*WORK ORDER*: Output the listing below, keeping each line exactly as it stands.
#####
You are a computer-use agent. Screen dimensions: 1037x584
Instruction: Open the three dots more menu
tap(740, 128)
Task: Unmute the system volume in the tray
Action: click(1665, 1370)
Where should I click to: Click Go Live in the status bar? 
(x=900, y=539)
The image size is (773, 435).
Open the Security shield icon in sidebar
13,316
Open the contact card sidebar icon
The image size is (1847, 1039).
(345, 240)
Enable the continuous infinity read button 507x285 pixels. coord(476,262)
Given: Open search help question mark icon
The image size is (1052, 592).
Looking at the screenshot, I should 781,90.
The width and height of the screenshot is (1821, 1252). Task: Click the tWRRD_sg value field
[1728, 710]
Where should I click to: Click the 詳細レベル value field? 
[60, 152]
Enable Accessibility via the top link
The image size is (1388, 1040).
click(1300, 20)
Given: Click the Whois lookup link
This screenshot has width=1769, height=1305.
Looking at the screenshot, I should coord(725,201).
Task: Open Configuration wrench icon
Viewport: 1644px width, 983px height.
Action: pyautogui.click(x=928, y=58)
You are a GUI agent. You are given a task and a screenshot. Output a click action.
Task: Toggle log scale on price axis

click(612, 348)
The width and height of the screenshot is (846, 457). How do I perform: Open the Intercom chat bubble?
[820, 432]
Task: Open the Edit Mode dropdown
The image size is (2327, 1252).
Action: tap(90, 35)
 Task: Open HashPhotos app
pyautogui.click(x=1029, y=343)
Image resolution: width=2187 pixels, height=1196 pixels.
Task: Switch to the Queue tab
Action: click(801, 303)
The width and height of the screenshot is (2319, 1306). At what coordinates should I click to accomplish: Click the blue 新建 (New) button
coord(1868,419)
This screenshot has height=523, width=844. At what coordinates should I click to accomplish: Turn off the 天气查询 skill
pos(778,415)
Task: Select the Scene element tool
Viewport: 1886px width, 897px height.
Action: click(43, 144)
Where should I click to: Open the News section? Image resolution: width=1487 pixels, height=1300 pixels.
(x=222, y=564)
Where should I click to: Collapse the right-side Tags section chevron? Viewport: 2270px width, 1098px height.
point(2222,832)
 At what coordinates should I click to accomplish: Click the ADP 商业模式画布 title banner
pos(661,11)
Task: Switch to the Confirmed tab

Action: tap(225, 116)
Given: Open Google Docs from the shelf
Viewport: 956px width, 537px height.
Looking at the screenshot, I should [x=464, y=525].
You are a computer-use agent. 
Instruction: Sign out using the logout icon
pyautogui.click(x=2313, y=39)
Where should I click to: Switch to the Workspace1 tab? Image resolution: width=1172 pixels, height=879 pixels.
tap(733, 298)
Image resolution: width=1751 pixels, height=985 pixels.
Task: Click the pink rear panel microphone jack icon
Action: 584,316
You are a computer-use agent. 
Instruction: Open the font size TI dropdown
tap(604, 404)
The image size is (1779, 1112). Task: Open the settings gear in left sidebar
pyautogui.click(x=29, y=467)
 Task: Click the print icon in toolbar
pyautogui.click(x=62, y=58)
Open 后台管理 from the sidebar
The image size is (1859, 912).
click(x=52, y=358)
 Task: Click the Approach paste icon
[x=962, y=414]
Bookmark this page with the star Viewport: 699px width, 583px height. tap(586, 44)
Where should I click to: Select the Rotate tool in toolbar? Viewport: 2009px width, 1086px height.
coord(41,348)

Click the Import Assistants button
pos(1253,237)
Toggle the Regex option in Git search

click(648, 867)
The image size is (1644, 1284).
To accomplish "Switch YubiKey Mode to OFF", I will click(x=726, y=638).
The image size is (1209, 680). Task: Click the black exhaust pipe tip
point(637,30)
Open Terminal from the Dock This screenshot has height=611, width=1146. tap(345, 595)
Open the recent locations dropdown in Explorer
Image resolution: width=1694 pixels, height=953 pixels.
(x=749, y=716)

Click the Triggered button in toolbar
#####
*ANSWER TO THIS TASK*:
You are a computer-use agent. Screen dimensions: 1037x584
Instruction: Open the three dots more menu
tap(740, 128)
Task: Unmute the system volume in the tray
Action: click(1665, 1370)
Where should I click to: Click Go Live in the status bar? 
(x=900, y=539)
The image size is (773, 435).
Open the Security shield icon in sidebar
13,316
Open the contact card sidebar icon
The image size is (1847, 1039).
(345, 240)
Enable the continuous infinity read button 507x285 pixels. coord(476,262)
Given: Open search help question mark icon
The image size is (1052, 592).
Looking at the screenshot, I should 781,90.
The width and height of the screenshot is (1821, 1252). Task: Click the tWRRD_sg value field
[1728, 710]
Where should I click to: Click the 詳細レベル value field? 
[60, 152]
Enable Accessibility via the top link
The image size is (1388, 1040).
click(1300, 20)
Given: Click the Whois lookup link
This screenshot has width=1769, height=1305.
Looking at the screenshot, I should coord(725,201).
Task: Open Configuration wrench icon
Viewport: 1644px width, 983px height.
Action: pyautogui.click(x=928, y=58)
You are a GUI agent. You are given a task and a screenshot. Output a click action.
Task: Toggle log scale on price axis

click(612, 348)
The width and height of the screenshot is (846, 457). How do I perform: Open the Intercom chat bubble?
[820, 432]
Task: Open the Edit Mode dropdown
The image size is (2327, 1252).
Action: tap(90, 35)
 Task: Open HashPhotos app
pyautogui.click(x=1029, y=343)
Image resolution: width=2187 pixels, height=1196 pixels.
Task: Switch to the Queue tab
Action: click(801, 303)
The width and height of the screenshot is (2319, 1306). At what coordinates should I click to accomplish: Click the blue 新建 (New) button
coord(1868,419)
This screenshot has height=523, width=844. At what coordinates should I click to accomplish: Turn off the 天气查询 skill
pos(778,415)
Task: Select the Scene element tool
Viewport: 1886px width, 897px height.
Action: click(43, 144)
Where should I click to: Open the News section? Image resolution: width=1487 pixels, height=1300 pixels.
(x=222, y=564)
Where should I click to: Collapse the right-side Tags section chevron? Viewport: 2270px width, 1098px height.
point(2222,832)
 At what coordinates should I click to accomplish: Click the ADP 商业模式画布 title banner
pos(661,11)
Task: Switch to the Confirmed tab

Action: tap(225, 116)
Given: Open Google Docs from the shelf
Viewport: 956px width, 537px height.
Looking at the screenshot, I should [x=464, y=525].
You are a computer-use agent. 
Instruction: Sign out using the logout icon
pyautogui.click(x=2313, y=39)
Where should I click to: Switch to the Workspace1 tab? Image resolution: width=1172 pixels, height=879 pixels.
tap(733, 298)
Image resolution: width=1751 pixels, height=985 pixels.
Task: Click the pink rear panel microphone jack icon
Action: 584,316
You are a computer-use agent. 
Instruction: Open the font size TI dropdown
tap(604, 404)
The image size is (1779, 1112). Task: Open the settings gear in left sidebar
pyautogui.click(x=29, y=467)
 Task: Click the print icon in toolbar
pyautogui.click(x=62, y=58)
Open 后台管理 from the sidebar
The image size is (1859, 912).
click(x=52, y=358)
 Task: Click the Approach paste icon
[x=962, y=414]
Bookmark this page with the star Viewport: 699px width, 583px height. tap(586, 44)
Where should I click to: Select the Rotate tool in toolbar? Viewport: 2009px width, 1086px height.
coord(41,348)

Click the Import Assistants button
pos(1253,237)
Toggle the Regex option in Git search

click(648, 867)
The image size is (1644, 1284).
To accomplish "Switch YubiKey Mode to OFF", I will click(x=726, y=638).
The image size is (1209, 680). Task: Click the black exhaust pipe tip
point(637,30)
Open Terminal from the Dock This screenshot has height=611, width=1146. tap(345, 595)
Open the recent locations dropdown in Explorer
Image resolution: width=1694 pixels, height=953 pixels.
(x=749, y=716)

Click the Triggered button in toolbar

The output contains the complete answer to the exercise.